— Fragment tekstu —
W meczu 2 kolejki Fortuna I Liga, drużyna Resovii uległa na wyjeździe zespołowi Górnika Łęczna 2:0. Bramki dla Górnika zdobyli w meczu tym Adrian Cierpka oraz Bartosz Śpiaczka. Pomimo dobrej postawy drużyna Górnika Łęczna w kolejnym sezonie okazuje się być niezwykle trudnym przeciwnikiem, na którego wciąż nie możemy znaleźć sposobu.

— Fragment zbioru danych —
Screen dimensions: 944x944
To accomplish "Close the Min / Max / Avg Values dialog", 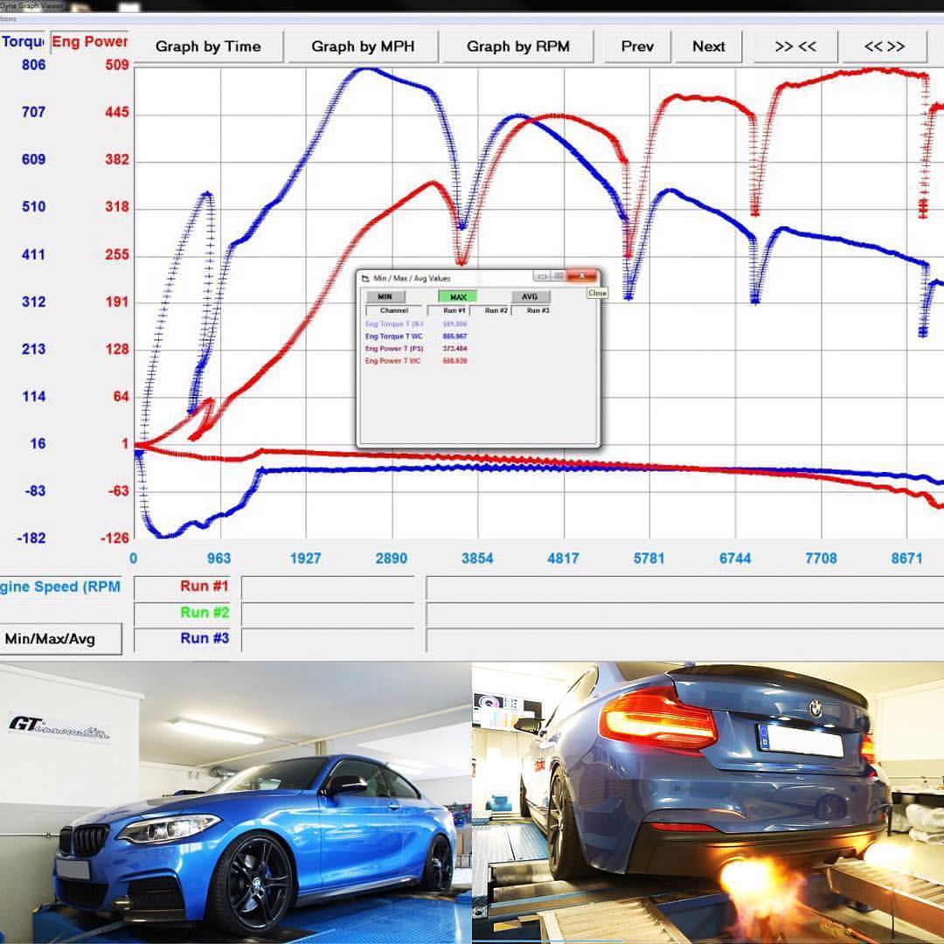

— Zadanie pisemne 1 —
Oceń, czy stwierdzenia (a), (b) i (c) zgadzają się z tekstem o meczu Resovii z Górnikiem Łęczna, odpowiadając przy każdym „tak” lub „nie” i przytaczając dosłownie rozstrzygające słowa tekstu. (a) Mecz rozegrano na boisku Resovii. (b) Jedną z bramek dla Górnika zdobył Bartosz Śpiaczka. (c) Było to spotkanie 3 kolejki Fortuna I Liga.
— Zadanie pisemne 2 —
Dopisz dalszy ciąg tekstu o meczu Resovii z Górnikiem Łęczna, zaczynając po jego ostatnim zdaniu.

— Rozwiązanie zadania 1 —
(a) Nie: „drużyna Resovii uległa na wyjeździe zespołowi Górnika Łęczna 2:0”.
(b) Tak: „Bramki dla Górnika zdobyli w meczu tym Adrian Cierpka oraz Bartosz Śpiaczka”.
(c) Nie: „W meczu 2 kolejki Fortuna I Liga”.

— Rozwiązanie zadania 2 —
Mecz w Łęcznej rozpoczął się dość spokojnie. Obie drużyny w pierwszych minutach starały się szanować piłkę, a w ofensywnych próbach przeważała spora ilość podań. Jedna z takich sytuacji zakończyła się w 7 minucie dośrodkowaniem w pole karne Resovii, jednak nie wynikło z tego bezpośrednie zagrożenie dla naszej bramki. W 11 minucie do piłki ustawionej w narożniku boiska podszedł Adrian Dziubiński, a krótko rozegrany rzut rożny zakończył się strzałem samego wykonawcy, lecz strzał naszego zawodnika bez problemów obronił Maciej Gostomski. W 18 minucie spotkania bardzo groźnie zrobiło się w polu karnym Resovii, ale na nasze szczęście Paweł Wojciechowski w dogodnej sytuacji przestrzelił obok słupka. Chwilę później strzałem z dystansu bramkarza rzeszowian próbował zaskoczyć Adrian Cierpka, ale po jego strzale piłka poleciała wysoko nad poprzeczką naszej bramki. W odpowiedzi z dystansu strzelał Radosław Adamski, ale podobnie jak strzał zawodnika Górnika, tak i ten był sporo niecelny.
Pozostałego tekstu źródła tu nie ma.